Recognizing anomalies

The profiles database makes it possible to quickly determine when incoming log events are new or different from previously seen events. Log events that don't match existing structures are immediately flagged as a structural anomaly. Meanwhile, log events that match are analyzed further to determine whether they are parameter anomalies or frequency anomalies.

Structural anomalies

Structural anomalies are new or significantly changed log events that do not fit into the established pattern of log event structures that Unomaly has learned. These may be events with profiles that have not been detected in the system or in the entire IT infrastructure.

Anomaly Type Description
Never before seen Events that are new in the entire IT environment that Unomaly is monitoring.
New in system Events that are new in a system but have occurred in other systems.
Parameter change Events that match an existing profile but has a parameter value that has not been seen before.
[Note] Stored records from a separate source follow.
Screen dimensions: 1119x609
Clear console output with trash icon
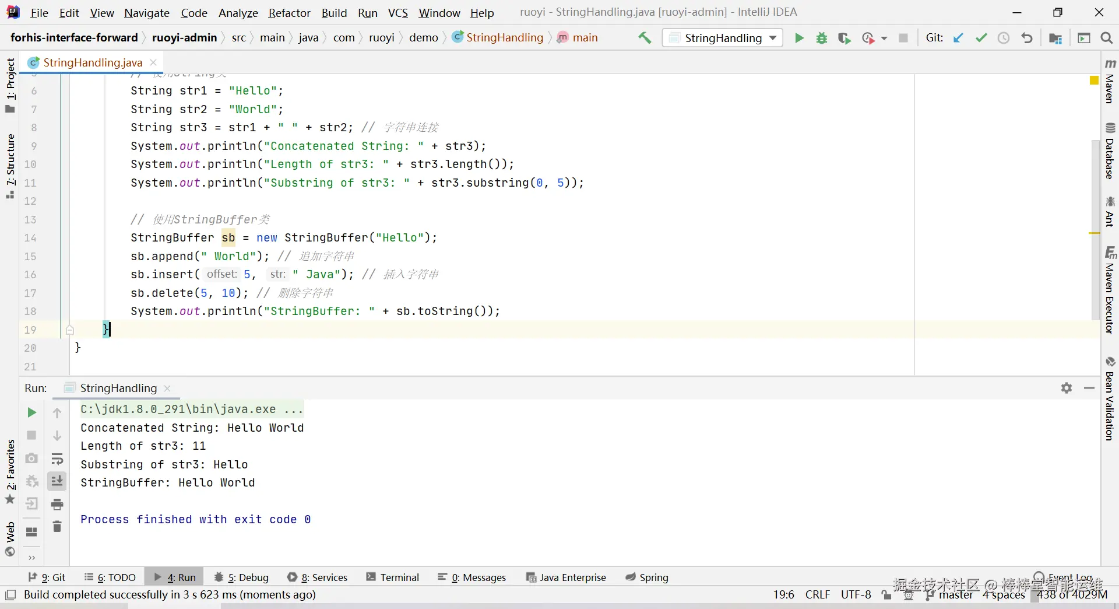(57, 527)
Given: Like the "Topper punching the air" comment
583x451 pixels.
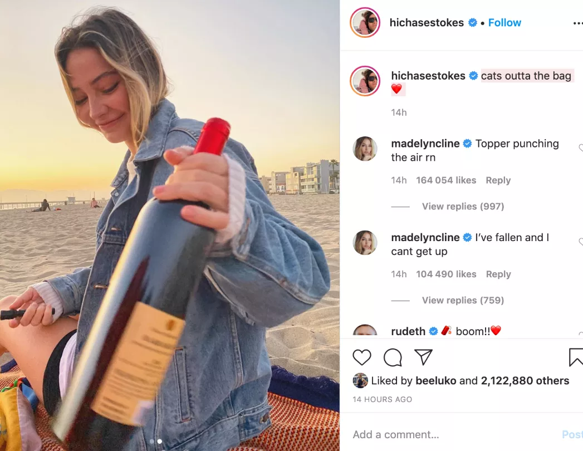Looking at the screenshot, I should tap(580, 148).
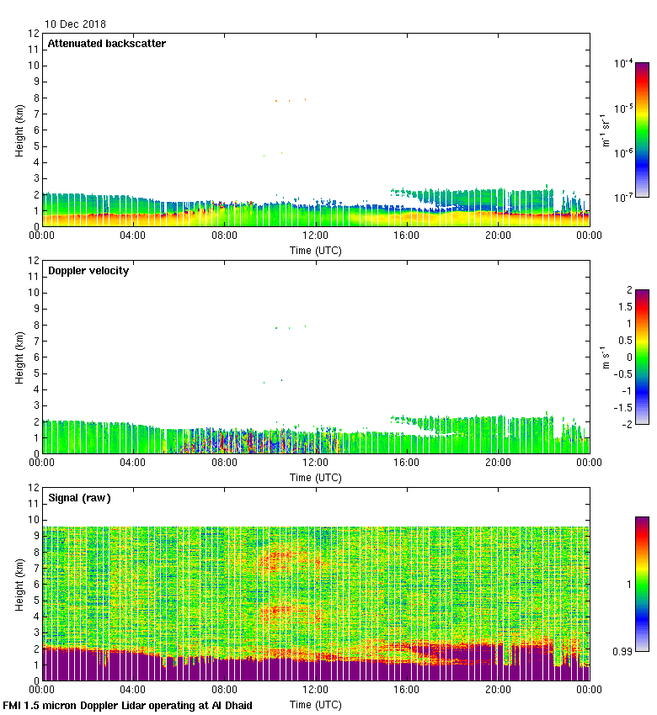Click the FMI Doppler Lidar footer caption
Viewport: 657px width, 715px height.
(x=128, y=706)
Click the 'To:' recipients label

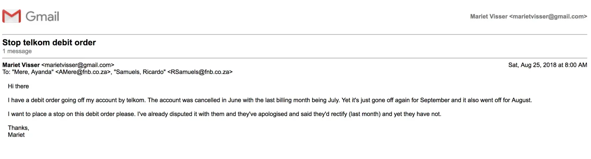[6, 72]
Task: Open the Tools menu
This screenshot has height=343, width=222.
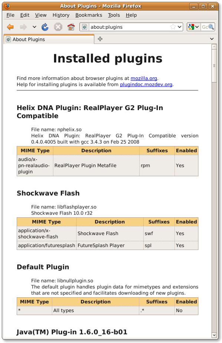Action: click(x=114, y=15)
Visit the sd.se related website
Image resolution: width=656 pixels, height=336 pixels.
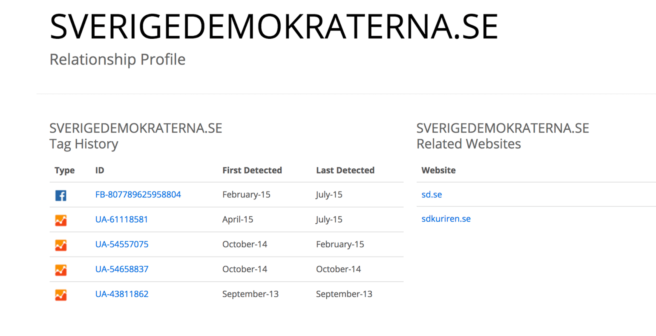point(431,195)
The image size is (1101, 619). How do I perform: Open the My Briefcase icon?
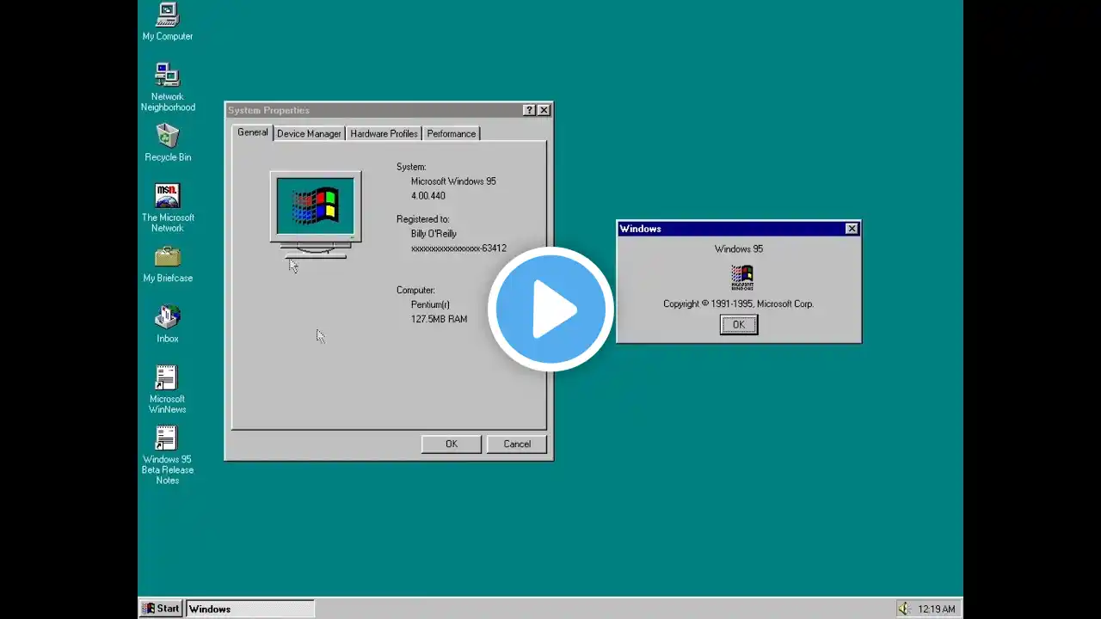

Unomaly tracks up to 100 values for each dynamic parameter.

Parameter anomalies

Unomaly can quickly determine whether or not a parameter value has been seen before and how many unique values for each dynamic parameter have been seen. Parameter anomalies are events with parameter values that don't match the learned pattern for dynamic parameters.

Anomaly Type Description
Parameter change Events that match an existing profile but has a parameter value that has not been seen before. Unomaly tracks up to 100 values for each dynamic parameter.

Frequency anomalies

Each profile includes information about the log event's arrival times and intervals between occurrences of matching profiles. Unomaly tracks the frequency of a log event's occurrence and a standard deviation between occurrences to determine when an increase or decrease in the events rate occurs.

Anomaly Type Description
System away Anomalies indicating that Unomaly has not received events from the system for a certain amount of time.
Frequency spike Anomalies where an event is produced at a significantly greater rate than previously seen, within a time window of 59*85 seconds.
Spikes are detected using the z-score algorithm. The severity of the spike (medium or large) is determined by the amplitude of the spike, relative to the surrounding events.
Event stop Anomalies where a periodic log event (that is an event that was seen regularly) is not detected when it is expected.
For each event, an expected timestamp is calculated for the next instance of that profile based on previously seen intervals of occurrence. When the event doesn't happen at the expected time (within a margin of error), Unomaly detects it as a stopped event.

Influencing the algorithm

Unomaly creates profiles and determines the types of anomalies it detects algorithmically. But may need to tweak a few settings to improve or correct the results.

Transforms

Tokenization for certain log events may produce too many tokens in the structure. Transforms are rules for merging multiple tokens in a log line into one token, to help the algorithm recognize parameters. These merges can improve how Unomaly learns your systems and reduce the number of structural anomalies Unomaly falsely detects.

Sensitivity

The Sensitivity setting dictates how aggressively Unomaly merges similar structures into a profile during tokenization. A lower sensitivity means that more profiles are merged and fewer parameter anomalies are detected. A higher sensitivity will merge fewer profiles, creating more unique profiles, which may lead to lower performance.

Knowns

Create a Known to track an event after Unomaly has learned it. When an incoming log event matches a defined known, Unomaly flags the event based on the classification you assign to it. For example, you can define a known to highlight a critical event each time it occurs or to ignore an event.

Use knowns to add relevant contextual information, such as descriptions and tags to explain what the event means or remediation steps if the event can lead to an issue. You can also use knowns to specify how you want Unomaly to handle the event, such as whether or not to add it to a situation and assign it a score.